* **Task instructions**:
Show all lines of the entries in which the word "nurmesid" is found.

Stored dataset items
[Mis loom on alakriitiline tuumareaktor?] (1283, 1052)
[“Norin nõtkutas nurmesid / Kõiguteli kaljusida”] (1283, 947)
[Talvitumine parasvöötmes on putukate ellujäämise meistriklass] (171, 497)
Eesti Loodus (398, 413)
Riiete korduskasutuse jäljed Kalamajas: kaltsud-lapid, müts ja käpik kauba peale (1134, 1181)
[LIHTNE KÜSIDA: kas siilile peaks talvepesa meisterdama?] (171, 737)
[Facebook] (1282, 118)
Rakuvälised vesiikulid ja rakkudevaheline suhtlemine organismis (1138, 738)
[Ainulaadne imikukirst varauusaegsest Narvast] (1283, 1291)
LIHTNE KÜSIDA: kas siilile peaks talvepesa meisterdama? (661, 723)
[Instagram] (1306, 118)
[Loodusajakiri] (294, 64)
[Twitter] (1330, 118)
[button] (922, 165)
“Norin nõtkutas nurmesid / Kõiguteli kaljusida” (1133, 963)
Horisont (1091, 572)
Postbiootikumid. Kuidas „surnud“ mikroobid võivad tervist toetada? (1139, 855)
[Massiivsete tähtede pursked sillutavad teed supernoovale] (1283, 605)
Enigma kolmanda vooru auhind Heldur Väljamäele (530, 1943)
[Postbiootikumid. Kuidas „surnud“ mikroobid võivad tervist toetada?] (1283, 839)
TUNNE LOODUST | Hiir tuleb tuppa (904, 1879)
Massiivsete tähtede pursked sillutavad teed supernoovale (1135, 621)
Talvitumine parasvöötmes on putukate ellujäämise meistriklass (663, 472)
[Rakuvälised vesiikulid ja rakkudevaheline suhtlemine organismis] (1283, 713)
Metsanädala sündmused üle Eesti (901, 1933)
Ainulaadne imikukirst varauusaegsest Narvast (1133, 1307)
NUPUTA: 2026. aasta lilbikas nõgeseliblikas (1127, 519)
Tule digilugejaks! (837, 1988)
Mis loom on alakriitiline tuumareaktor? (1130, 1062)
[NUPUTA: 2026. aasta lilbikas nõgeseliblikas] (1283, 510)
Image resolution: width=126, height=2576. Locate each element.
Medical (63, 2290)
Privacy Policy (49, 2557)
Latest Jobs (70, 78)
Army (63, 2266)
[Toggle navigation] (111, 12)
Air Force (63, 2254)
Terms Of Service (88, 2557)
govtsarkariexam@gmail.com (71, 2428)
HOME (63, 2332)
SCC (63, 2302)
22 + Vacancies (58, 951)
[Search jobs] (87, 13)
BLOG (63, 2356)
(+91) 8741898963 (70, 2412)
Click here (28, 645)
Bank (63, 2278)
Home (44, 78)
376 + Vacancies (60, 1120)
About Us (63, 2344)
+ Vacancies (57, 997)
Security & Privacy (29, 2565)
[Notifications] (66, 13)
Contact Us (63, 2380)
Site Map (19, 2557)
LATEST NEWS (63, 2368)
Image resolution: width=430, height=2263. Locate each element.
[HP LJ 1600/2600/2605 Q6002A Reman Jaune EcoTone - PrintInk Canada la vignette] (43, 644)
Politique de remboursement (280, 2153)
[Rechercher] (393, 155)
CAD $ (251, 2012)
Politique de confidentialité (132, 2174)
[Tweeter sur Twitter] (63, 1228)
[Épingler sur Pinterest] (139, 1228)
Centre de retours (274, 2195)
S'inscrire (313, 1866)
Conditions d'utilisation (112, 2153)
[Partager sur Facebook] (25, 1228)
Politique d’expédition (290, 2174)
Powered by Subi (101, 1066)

* **Your response**:
[“Norin nõtkutas nurmesid / Kõiguteli kaljusida”] (1283, 947)
“Norin nõtkutas nurmesid / Kõiguteli kaljusida” (1133, 963)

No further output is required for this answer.